Personal information
- Date of birth: 30 November 1963 (age 61)
- Original team(s): Vermont / St Thomas College
- Height: 187 cm (6 ft 2 in)
- Weight: 76 kg (168 lb)

Playing career^{1}
- Years: Club / Games (Goals)
- 1984–1991: Richmond / 136 (160)
- 1992–1993: Melbourne / 015 0(12)
- Total:  / 151 (172)
- ^{1} Playing statistics correct to the end of 1993.

Career highlights
- Jack Dyer Medal: 1988;

= Michael Pickering (footballer, born 1963) =

Australian rules footballer

Michael Pickering (born 30 November 1963) is a former Australian rules football player who played in the VFL/AFL between 1984 and 1991 for the Richmond Football Club and then from 1992 until 1993 for the Melbourne Football Club.

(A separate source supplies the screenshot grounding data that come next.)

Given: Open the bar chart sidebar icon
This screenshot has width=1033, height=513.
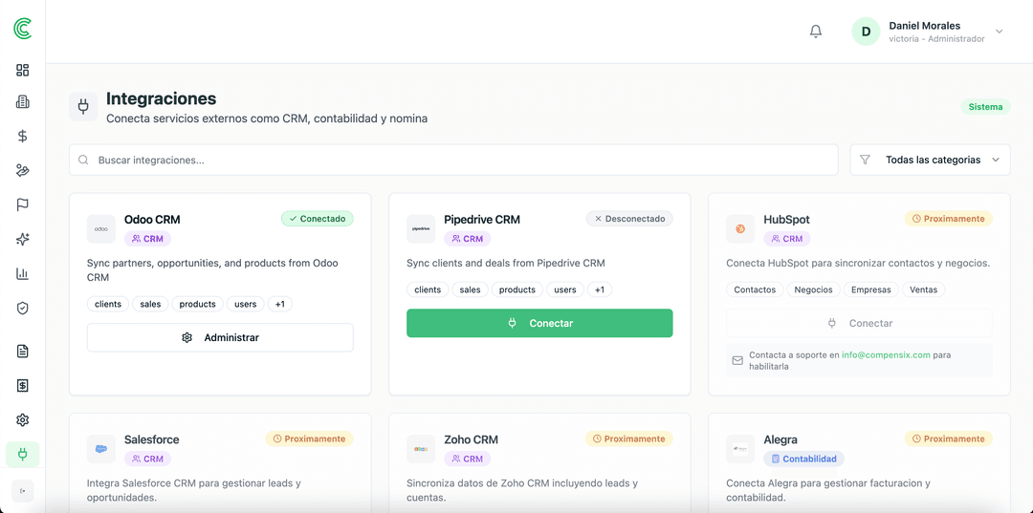Looking at the screenshot, I should pos(23,273).
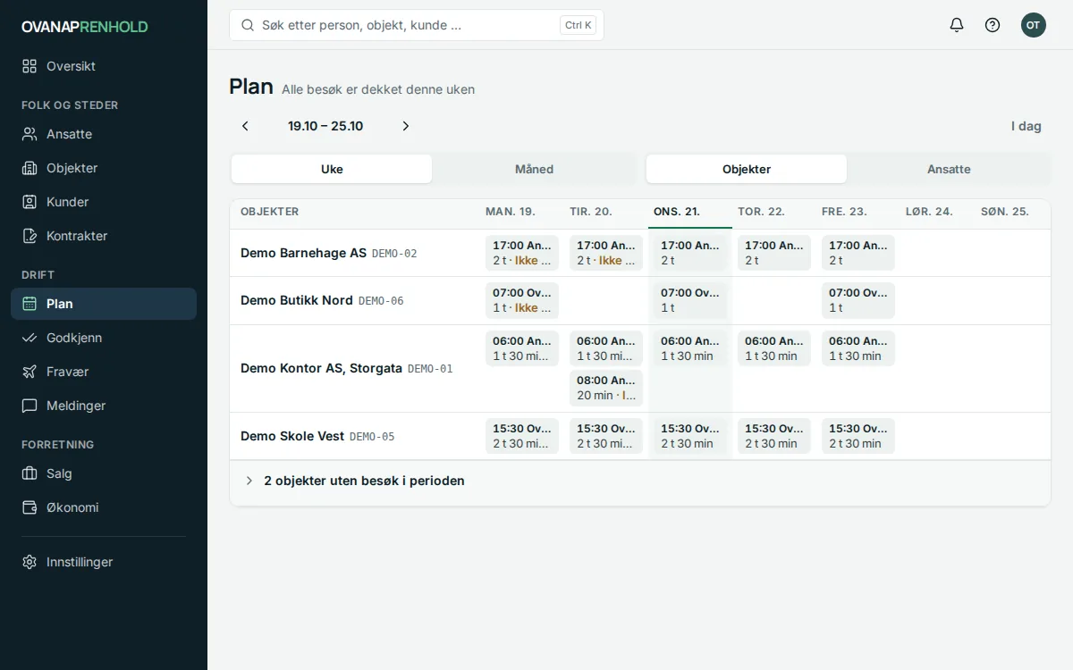The height and width of the screenshot is (670, 1073).
Task: Go to previous week chevron
Action: click(245, 126)
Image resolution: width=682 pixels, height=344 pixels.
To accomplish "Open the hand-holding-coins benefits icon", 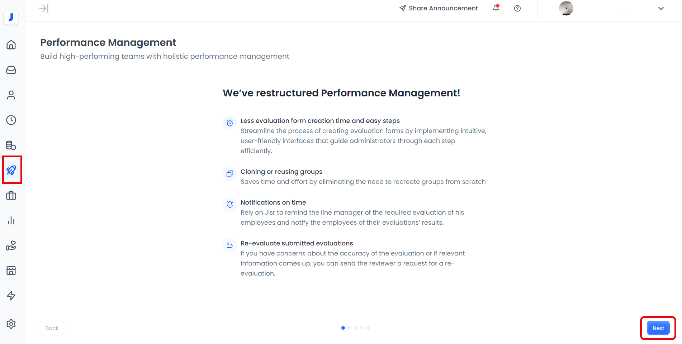I will click(x=11, y=245).
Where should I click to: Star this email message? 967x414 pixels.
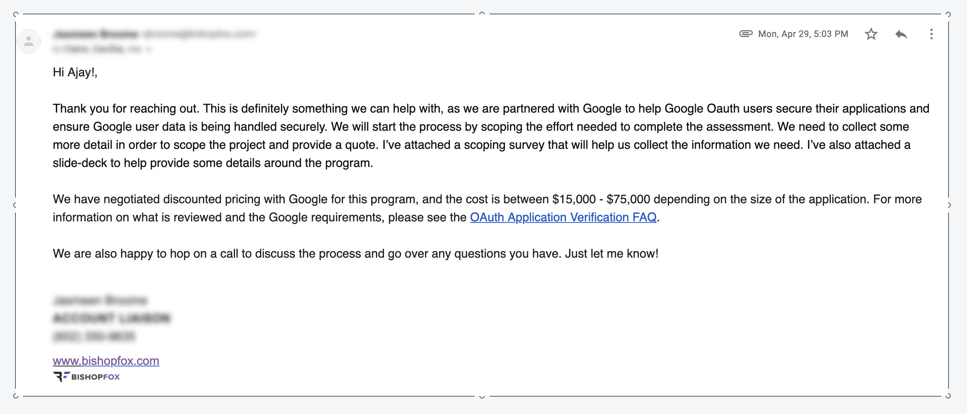tap(871, 34)
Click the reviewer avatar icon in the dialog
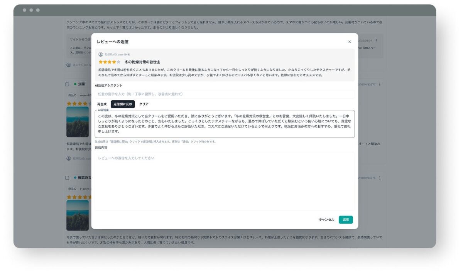 point(101,54)
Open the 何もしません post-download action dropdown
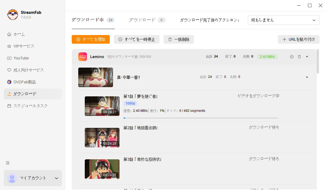The image size is (326, 190). coord(283,20)
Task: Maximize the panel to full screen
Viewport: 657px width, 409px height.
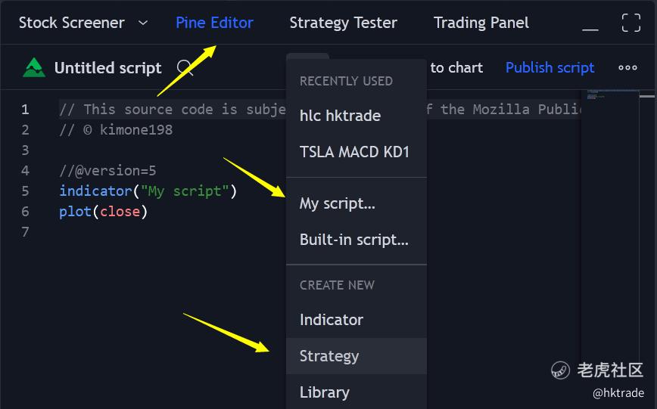Action: pyautogui.click(x=631, y=23)
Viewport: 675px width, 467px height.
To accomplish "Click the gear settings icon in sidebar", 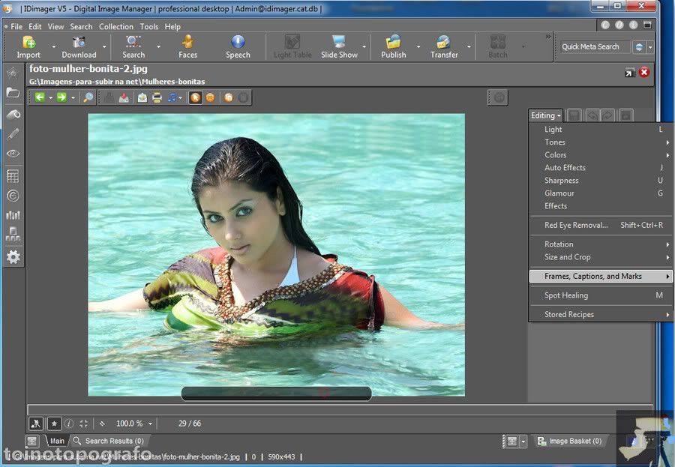I will 13,257.
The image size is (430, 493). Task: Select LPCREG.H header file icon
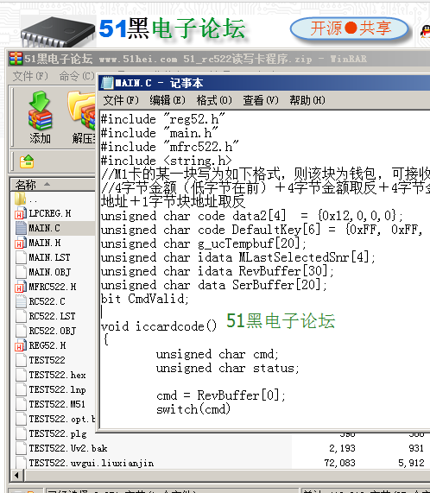click(21, 213)
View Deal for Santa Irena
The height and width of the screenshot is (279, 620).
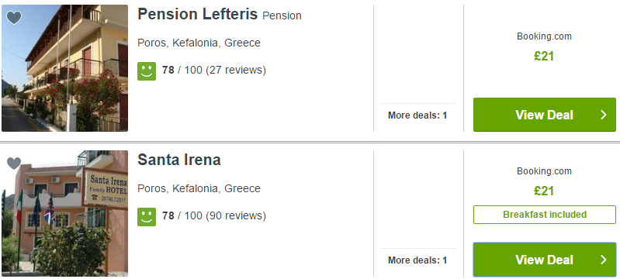[545, 260]
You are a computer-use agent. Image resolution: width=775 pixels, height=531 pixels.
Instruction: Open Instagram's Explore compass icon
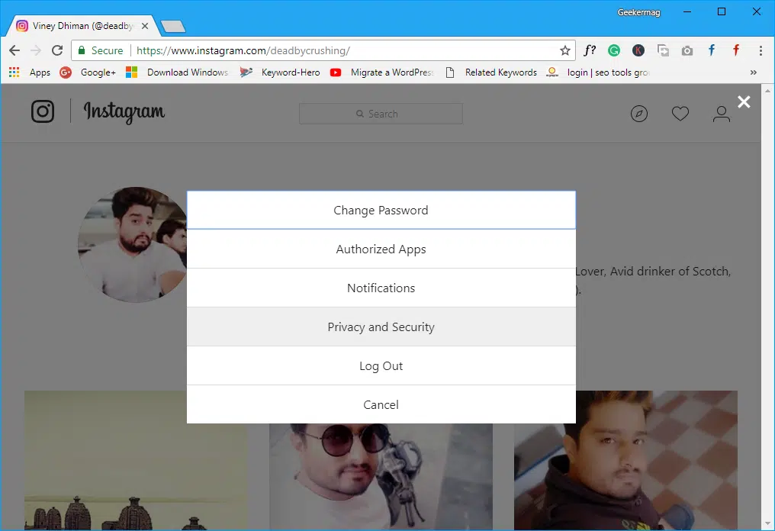[639, 113]
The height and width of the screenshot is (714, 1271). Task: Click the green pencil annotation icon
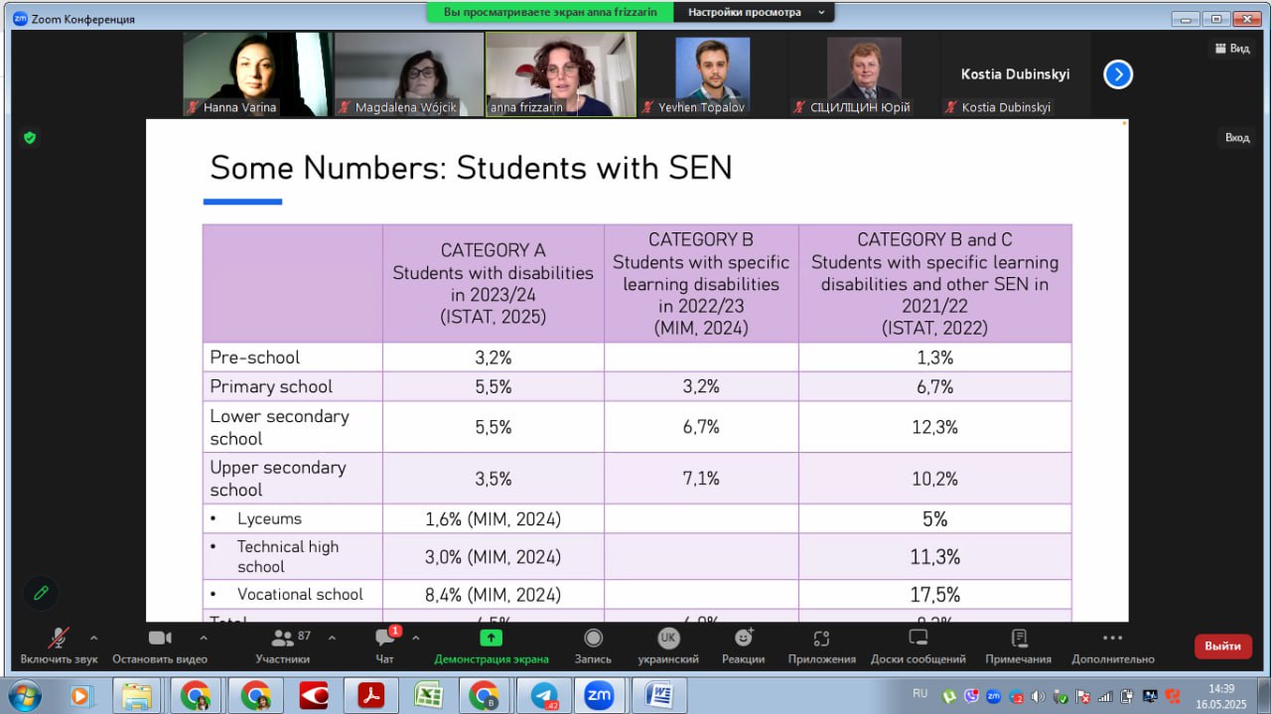tap(41, 593)

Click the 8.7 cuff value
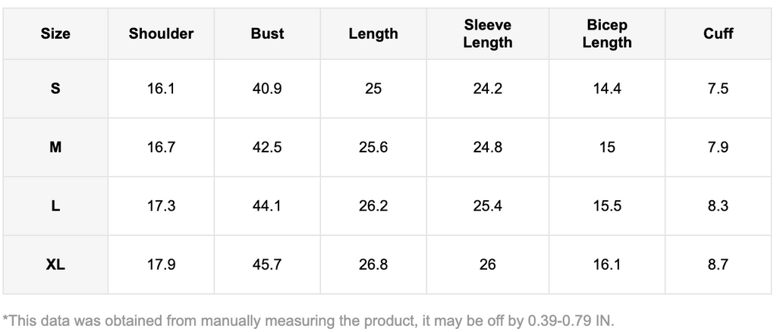[x=718, y=265]
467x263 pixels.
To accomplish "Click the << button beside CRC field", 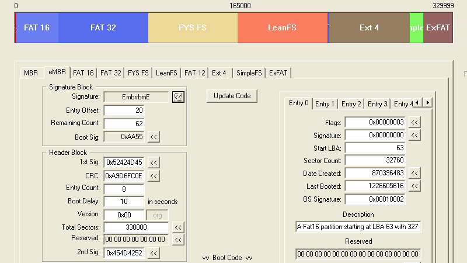I will (154, 175).
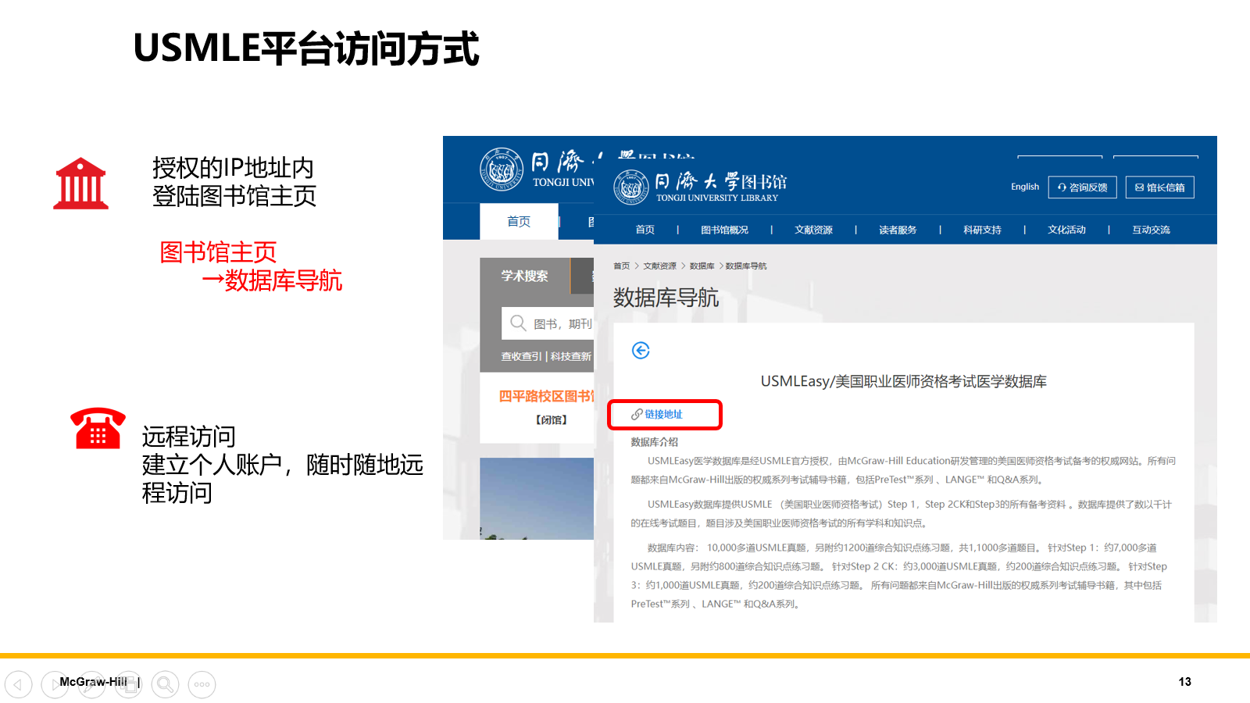
Task: Switch site language via English link
Action: click(1024, 187)
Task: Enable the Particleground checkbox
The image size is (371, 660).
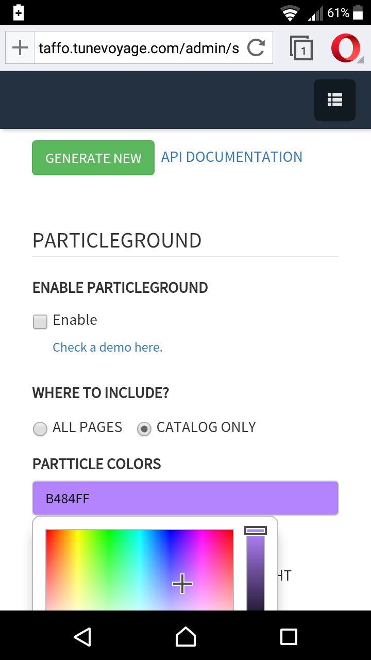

Pickering was a talented footballer from Vermont whose fine marking was the trademark of his game. Courageous and determined in his approach to the ball Pickering won the Tigers' best and fairest award in 1988. That season he was made vice-captain and led the side well when Weightman was unavailable, he fell out of favour late in 1991 and was traded to Melbourne playing only two seasons with the Demons.

He was appointed as coach of the Fitzroy Football Club in the Victorian Amateur Football Association (VAFA) for the 2012 season, serving until the end of the 2016 season.